Pretty small list, right! Well, to be honest, it's the list of known bugs. There are probably bugs we don't know about.

The most exciting thing about this is that the compiler itself uses neither of these features, so it's able to compile itself! The process is called bootstrapping. The executable it produces is able to compile other ParaSail programs.

Debugging Information

Over the past few weeks, we've spent a lot of time debugging compiled ParaSail programs. We're tired of stepping through assembly, and so, if given a "-g", the compiler will produce some debugging information usable by gdb. Right now it's only ParaSail source file line numbers and function names, but it's a start.

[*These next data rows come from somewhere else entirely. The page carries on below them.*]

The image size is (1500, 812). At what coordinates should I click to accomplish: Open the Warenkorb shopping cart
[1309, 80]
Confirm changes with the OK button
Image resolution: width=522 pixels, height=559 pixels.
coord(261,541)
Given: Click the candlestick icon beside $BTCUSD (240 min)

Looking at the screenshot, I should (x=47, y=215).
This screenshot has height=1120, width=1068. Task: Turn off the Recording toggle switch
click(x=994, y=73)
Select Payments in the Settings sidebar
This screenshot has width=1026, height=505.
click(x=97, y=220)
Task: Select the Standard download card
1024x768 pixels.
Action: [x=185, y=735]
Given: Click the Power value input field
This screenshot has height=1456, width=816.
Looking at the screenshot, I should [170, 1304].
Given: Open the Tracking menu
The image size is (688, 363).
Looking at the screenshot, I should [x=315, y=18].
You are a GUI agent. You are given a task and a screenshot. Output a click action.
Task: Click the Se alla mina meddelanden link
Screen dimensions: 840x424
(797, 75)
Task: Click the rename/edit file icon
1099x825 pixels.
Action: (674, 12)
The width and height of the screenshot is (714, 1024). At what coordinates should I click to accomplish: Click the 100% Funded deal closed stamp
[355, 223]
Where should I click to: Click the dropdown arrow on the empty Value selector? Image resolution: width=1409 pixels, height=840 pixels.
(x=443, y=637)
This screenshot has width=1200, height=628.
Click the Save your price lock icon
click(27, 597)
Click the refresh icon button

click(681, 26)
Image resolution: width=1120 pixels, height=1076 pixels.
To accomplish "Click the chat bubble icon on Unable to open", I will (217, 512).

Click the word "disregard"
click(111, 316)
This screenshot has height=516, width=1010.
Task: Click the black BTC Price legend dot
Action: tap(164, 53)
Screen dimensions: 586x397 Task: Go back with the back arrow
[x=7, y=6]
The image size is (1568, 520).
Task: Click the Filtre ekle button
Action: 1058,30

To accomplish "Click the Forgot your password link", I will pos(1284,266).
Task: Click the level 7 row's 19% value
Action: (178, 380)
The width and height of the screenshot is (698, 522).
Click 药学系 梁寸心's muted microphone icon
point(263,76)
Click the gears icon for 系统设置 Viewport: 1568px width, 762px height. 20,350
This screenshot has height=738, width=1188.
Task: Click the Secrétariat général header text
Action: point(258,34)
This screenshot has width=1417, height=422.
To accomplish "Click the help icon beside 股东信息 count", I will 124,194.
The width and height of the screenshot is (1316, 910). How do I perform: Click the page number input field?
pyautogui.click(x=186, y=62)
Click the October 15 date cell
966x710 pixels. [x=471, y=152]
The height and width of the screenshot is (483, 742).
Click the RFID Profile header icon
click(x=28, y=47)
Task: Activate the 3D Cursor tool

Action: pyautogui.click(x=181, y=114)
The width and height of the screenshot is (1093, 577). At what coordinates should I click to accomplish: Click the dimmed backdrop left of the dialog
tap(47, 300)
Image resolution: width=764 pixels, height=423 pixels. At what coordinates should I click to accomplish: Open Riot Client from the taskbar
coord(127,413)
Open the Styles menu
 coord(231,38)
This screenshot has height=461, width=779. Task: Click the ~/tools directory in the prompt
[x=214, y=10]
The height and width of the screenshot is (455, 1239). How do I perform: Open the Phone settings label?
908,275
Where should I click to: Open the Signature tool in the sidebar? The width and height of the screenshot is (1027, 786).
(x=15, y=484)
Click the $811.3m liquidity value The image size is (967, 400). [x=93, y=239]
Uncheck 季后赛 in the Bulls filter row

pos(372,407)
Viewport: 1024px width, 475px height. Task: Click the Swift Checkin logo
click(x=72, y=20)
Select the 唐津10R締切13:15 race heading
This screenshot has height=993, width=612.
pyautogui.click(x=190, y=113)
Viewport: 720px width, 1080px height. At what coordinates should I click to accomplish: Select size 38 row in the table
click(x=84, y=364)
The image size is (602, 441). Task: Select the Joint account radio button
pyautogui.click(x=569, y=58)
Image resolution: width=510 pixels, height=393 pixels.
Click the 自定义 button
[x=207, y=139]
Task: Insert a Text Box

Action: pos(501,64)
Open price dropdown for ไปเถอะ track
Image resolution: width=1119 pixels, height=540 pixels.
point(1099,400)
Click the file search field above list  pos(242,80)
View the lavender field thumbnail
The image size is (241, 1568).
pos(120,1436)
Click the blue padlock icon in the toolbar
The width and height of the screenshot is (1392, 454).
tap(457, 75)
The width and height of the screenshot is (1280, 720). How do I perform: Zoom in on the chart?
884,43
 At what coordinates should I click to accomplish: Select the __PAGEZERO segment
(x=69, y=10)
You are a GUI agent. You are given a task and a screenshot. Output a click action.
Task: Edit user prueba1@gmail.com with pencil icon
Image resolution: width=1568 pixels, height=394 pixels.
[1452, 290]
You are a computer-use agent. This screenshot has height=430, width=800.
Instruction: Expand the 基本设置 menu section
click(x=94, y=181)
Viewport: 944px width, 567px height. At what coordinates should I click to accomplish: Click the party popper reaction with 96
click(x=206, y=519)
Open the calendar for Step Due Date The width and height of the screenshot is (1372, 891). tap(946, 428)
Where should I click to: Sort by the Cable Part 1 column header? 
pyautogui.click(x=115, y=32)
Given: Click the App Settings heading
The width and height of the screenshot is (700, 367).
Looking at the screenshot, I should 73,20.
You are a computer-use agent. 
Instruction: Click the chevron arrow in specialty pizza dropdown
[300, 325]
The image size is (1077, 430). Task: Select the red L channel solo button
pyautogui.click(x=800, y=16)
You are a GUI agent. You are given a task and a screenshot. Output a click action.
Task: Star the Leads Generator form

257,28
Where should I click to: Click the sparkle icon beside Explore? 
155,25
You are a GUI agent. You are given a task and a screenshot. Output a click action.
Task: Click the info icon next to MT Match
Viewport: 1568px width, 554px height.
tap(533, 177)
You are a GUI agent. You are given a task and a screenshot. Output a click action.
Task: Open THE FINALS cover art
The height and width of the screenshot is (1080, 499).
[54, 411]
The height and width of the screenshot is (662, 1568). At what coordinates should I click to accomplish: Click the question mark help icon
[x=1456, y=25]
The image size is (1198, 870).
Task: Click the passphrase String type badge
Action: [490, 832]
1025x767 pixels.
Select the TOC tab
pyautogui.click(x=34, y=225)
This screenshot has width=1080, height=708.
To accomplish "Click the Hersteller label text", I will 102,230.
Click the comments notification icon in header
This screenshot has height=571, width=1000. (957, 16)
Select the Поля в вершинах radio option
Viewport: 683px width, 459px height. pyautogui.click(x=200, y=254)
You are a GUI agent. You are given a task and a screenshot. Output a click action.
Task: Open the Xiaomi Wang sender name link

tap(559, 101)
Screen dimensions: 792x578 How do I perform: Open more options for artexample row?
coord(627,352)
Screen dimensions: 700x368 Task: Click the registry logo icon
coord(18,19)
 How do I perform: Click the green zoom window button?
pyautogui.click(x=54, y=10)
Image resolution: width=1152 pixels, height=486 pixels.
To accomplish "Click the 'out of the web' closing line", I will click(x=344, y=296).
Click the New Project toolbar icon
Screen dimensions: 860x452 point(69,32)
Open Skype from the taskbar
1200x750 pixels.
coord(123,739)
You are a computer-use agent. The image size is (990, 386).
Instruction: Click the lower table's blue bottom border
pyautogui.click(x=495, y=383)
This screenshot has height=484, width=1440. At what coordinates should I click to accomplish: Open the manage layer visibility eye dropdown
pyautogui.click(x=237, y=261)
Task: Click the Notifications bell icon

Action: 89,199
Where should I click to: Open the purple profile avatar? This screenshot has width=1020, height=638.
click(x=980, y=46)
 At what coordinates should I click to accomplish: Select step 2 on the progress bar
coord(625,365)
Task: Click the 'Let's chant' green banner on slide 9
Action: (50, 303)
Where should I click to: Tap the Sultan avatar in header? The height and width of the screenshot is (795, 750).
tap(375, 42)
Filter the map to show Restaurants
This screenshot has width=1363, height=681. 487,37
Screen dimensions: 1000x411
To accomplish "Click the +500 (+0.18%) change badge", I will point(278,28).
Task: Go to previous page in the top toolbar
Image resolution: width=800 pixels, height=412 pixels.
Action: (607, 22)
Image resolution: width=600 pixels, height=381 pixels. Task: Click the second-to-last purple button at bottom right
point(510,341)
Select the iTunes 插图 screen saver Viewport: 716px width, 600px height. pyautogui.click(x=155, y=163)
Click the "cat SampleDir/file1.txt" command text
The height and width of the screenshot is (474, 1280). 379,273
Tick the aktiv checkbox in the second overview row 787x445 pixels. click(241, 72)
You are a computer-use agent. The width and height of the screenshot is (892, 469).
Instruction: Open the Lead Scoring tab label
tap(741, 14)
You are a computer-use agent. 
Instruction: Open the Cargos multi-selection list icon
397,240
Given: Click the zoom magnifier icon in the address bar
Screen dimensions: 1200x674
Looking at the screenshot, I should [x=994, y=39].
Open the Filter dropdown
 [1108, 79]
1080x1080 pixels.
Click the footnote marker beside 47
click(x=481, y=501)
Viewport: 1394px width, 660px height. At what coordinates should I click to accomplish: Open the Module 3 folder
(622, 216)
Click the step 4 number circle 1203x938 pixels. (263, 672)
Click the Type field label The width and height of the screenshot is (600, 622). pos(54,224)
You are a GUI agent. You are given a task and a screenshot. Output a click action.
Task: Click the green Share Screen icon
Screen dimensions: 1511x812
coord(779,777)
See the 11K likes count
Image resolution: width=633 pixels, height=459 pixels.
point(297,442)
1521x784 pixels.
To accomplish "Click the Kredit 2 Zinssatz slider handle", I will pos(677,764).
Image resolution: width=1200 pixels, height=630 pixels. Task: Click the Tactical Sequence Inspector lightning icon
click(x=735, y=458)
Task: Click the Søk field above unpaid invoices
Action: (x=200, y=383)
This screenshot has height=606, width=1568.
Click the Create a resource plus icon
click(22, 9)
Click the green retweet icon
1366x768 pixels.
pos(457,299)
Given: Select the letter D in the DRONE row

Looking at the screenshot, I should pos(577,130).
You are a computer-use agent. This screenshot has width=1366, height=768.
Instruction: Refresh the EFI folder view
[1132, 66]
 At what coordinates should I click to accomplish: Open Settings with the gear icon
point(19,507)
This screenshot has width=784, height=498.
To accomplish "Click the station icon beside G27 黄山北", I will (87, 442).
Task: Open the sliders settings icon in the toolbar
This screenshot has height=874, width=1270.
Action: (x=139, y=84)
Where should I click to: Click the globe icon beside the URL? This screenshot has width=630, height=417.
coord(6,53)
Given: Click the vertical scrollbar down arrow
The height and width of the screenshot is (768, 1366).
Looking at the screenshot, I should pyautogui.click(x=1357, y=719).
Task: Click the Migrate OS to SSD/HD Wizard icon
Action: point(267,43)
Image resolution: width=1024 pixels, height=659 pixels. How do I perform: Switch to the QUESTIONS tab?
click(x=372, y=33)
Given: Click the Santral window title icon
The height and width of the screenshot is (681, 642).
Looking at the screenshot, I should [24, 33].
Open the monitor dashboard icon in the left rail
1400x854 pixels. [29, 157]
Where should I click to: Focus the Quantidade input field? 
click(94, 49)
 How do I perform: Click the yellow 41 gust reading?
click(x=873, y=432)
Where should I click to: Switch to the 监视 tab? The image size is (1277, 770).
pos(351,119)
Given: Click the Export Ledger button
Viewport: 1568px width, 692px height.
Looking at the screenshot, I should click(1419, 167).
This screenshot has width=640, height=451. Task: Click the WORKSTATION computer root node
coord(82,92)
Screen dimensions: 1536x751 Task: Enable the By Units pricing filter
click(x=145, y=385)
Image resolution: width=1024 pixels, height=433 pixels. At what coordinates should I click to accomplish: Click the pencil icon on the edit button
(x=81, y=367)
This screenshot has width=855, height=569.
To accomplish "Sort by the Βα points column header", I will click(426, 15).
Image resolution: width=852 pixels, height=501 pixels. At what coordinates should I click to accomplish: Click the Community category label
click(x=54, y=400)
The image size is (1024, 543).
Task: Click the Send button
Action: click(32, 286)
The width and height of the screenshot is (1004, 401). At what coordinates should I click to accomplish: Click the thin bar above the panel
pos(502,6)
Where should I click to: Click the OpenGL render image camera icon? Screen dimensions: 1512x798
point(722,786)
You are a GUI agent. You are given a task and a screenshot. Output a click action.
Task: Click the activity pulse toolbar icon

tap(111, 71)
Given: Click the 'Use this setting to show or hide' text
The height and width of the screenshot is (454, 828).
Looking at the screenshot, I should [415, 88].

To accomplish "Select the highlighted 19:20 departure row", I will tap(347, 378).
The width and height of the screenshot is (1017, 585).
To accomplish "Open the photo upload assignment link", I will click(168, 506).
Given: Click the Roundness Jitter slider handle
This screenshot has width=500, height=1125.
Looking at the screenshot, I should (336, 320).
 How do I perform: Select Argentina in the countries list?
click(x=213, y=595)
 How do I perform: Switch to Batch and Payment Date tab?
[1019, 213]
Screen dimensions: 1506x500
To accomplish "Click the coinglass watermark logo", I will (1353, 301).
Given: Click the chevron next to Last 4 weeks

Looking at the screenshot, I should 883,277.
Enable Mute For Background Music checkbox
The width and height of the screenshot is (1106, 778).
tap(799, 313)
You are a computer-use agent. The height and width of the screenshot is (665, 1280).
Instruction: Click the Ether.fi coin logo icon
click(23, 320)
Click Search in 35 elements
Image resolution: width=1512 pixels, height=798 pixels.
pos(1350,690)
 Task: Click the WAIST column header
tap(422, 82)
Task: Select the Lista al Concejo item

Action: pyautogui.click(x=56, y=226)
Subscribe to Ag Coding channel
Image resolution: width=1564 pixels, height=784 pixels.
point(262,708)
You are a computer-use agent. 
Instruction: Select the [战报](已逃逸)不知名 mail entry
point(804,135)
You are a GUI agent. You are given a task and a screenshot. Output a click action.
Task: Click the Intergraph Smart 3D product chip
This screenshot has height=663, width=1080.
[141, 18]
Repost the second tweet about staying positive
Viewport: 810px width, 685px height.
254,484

Syntax Highlighting on the Web with Pygments

Pygments is a generic syntax highlighter written in python. We've submitted a pull request to add a ParaSail highlighter and are awaiting a response from the maintainers.

Static Analysis

Next, we're going to spend more time on static analysis, especially checking for nullness of objects and recognizing unused variables.

OpenMP

We've been evaluating different alternatives for synchronization primitives in the ParaSail runtime and we've found that OpenMP performs the best when compared against Ada protected objects and our own library. Thus, we are moving our runtime system to OpenMP for the performance benefits and the fact that it's supported in both gcc and llvm.

Thursday, June 12, 2014

Linkers and Types and Built-ins! Oh, my!

Hello, It's Justin again. See the previous blog post for a bit of context. (Hint: we're building the compiler)

Linking to the Built-ins

The interpreter has a library of functions it uses to evaluate ParaSail code. We don't want to and can't write every ParaSail operation directly in llvm. So, it was necessary to link the generated llvm code with the interpreter's built-in functions. At first we thought the built-ins needed to be translated to llvm code to successfully link with our generated llvm. To accomplish this, we used a tool called AdaMagic to convert the Ada source code (in which the built-ins are currently written) and Ada's run time system (RTS) to C source code then used the llvm C front-end "clang" to compile the rest of the way. Clang complained with hundreds of warnings, but, it worked. We were able to print integers, floats, and characters! We couldn't do much more with the built-ins at the time because we didn't yet have type descriptors working (see below).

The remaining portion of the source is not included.